Il team di Medici Senza Frontiere, presente fin dall’inizio dei combattimenti, sta fornendo cure mediche di base, cibo, acqua, farmaci e servizi di ambulanza per migranti e rifugiati in quattro centri di detenzione nella città e nelle ultime settimane ha effettuato consultazioni mediche nei centri di Anjila, Abu Salim, Sabaa e Tajoura e distribuito per due volte acqua potabile nel centro di Tajoura. Qui le persone della comunità stanno portando cibo ai migranti, ma, denuncia Msf, “nessuna soluzione permanente è stata identificata dalle autorità libiche, e le condizioni delle oltre 600 persone bloccate al suo interno restano preoccupanti”. Al momento, spiega una nota dell’organizzazione, ci sono 135 persone nel centro di di Anjila, a 5,5 chilometri dal fronte, mentre pochi giorni fa c’erano 910 persone nel centro di Abu Salim, a 6,5 km dai combattimenti, che è considerato il più a rischio di essere coinvolto dal conflitto nei prossimi giorni, dopo il bombardamento del quartiere la notte del 16 aprile. L’UNHCR si sta preparando a trasferire una parte delle persone più vulnerabili da Abu Salim al proprio Centro, ma non c’è capacità per tutti.

Msf chiede “misure concrete per proteggere i civili e le infrastrutture civili, compreso il personale medico, evitando gli attacchi indiscriminati nelle aree densamente popolate”, oltre alla “immediata evacuazione dal paese degli oltre 3.000 rifugiati e migranti intrappolati nei centri di detenzione vicini ai combattimenti”.

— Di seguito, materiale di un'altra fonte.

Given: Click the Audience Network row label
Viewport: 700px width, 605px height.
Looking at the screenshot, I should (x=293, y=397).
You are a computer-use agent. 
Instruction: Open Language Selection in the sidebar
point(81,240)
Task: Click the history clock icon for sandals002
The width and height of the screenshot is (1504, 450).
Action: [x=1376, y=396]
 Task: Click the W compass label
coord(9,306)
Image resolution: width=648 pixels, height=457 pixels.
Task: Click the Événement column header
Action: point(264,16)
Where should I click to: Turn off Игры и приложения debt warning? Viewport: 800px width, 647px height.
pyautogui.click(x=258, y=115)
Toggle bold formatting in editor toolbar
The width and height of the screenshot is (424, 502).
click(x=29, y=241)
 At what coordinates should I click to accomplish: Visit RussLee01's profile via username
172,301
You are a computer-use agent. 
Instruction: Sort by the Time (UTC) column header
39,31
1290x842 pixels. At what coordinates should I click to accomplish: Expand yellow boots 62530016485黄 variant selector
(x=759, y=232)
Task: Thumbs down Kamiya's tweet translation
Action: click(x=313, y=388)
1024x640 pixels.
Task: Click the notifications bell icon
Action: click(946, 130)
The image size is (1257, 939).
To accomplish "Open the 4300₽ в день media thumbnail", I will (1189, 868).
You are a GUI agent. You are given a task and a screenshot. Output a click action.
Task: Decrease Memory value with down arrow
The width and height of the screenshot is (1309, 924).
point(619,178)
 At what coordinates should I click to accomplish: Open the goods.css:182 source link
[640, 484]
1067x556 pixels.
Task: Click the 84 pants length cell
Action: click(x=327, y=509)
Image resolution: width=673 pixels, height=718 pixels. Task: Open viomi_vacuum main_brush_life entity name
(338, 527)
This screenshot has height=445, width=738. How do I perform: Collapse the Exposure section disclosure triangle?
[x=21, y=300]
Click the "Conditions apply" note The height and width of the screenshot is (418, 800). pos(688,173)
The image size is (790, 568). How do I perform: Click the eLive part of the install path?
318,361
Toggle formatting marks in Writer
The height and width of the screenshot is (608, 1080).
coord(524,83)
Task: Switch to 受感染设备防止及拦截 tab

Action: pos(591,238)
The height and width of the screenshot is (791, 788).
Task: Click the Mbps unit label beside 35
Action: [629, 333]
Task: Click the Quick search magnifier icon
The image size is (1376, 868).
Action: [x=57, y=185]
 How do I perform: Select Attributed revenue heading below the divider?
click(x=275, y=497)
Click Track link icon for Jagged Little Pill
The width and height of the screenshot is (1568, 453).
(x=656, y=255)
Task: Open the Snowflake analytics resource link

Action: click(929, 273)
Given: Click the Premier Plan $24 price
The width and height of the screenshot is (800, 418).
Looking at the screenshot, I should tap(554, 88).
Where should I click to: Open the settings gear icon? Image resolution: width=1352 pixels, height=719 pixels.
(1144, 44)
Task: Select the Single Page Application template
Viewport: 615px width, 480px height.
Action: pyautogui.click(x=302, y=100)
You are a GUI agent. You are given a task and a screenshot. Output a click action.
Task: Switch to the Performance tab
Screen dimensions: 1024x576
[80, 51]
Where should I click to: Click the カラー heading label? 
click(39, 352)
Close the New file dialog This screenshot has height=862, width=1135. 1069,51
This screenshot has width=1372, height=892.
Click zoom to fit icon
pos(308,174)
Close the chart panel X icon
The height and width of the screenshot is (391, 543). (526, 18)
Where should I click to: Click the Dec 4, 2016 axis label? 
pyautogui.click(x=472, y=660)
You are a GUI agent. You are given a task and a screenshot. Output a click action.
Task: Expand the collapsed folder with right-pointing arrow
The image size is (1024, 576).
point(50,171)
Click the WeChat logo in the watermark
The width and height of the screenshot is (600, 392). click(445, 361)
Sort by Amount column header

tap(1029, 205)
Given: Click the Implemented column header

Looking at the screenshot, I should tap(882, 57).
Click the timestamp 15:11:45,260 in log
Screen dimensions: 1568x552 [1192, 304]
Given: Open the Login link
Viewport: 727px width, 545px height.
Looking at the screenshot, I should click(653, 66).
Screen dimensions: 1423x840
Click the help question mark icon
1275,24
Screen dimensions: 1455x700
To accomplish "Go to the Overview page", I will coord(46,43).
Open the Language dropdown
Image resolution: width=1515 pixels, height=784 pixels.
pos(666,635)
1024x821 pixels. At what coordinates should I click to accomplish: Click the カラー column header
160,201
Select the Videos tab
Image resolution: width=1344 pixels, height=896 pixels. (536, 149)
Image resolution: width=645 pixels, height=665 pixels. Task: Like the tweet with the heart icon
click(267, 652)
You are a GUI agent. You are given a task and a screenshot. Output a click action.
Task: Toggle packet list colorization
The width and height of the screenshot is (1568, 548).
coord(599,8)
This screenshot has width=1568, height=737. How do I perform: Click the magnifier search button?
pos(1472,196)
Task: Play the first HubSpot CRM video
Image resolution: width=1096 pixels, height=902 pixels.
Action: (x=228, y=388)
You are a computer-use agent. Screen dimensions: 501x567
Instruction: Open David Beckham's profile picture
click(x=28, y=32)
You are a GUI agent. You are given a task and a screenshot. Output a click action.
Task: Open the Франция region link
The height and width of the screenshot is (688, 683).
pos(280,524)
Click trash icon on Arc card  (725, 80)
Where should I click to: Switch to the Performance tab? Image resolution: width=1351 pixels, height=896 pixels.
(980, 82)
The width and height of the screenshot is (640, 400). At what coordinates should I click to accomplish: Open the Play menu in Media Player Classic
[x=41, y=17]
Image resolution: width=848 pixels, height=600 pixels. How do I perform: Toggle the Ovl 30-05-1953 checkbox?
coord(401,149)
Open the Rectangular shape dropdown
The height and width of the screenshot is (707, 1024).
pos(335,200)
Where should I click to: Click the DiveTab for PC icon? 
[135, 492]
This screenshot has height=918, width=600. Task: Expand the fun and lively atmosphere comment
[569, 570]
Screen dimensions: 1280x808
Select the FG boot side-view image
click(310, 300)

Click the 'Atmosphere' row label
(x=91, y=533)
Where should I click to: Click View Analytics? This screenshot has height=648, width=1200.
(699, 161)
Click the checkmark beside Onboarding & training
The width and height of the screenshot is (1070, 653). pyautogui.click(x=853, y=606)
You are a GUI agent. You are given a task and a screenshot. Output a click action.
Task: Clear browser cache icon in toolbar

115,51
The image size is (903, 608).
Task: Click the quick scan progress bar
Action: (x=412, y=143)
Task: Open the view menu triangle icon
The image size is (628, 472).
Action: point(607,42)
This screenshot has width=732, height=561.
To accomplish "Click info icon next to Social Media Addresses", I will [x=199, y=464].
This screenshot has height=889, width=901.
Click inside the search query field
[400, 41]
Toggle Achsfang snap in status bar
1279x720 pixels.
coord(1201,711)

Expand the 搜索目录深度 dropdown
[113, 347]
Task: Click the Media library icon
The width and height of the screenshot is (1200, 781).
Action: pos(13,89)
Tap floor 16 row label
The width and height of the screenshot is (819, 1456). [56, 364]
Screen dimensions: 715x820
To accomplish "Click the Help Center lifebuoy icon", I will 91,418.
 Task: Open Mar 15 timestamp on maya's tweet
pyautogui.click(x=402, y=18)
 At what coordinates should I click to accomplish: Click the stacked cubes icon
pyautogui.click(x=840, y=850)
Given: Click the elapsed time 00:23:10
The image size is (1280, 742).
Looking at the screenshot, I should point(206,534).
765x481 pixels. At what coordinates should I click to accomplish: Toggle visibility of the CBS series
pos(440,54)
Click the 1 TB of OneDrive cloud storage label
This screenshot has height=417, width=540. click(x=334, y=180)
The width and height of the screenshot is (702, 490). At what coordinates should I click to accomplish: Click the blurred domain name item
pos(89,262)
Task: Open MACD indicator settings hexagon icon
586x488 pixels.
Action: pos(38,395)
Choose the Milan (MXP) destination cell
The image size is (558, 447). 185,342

In tutta questa situazione, una delle poche disperate opzioni, per libici e non, di fuggire dai combattimenti resta il Mediterraneo. MSF non è in grado di verificare se le partenze in mare siano aumentate dall’inizio dei combattimenti. Ma sappiamo che cercare sicurezza è una reazione concreta e umana a situazioni di estremo pericolo come questo conflitto. In assenza di qualsiasi meccanismo di ricerca e soccorso dedicato nel Mediterraneo centrale, la vita delle persone è a rischio tanto in mare quanto a Tripoli. 

Per MSF, la capacità di ricerca e soccorso in mare deve essere urgentemente implementata, e tutte le persone soccorse devono essere portate in un porto sicuro, come previsto dal diritto internazionale. Perché sia davvero possibile, gli stati membri dell’Unione Europea devono trovare immediatamente un accordo su soluzioni per sbarcare le persone in porti sicuri, mettendo fine alle azioni punitive per ostacolare le organizzazioni umanitarie impegnate in mare. L’attuale ondata di combattimenti – la terza negli ultimi sette mesi – non fa che confermare gli irrazionali tentativi dei governi europei e di quello italiano per far sembrare la Libia un porto sicuro.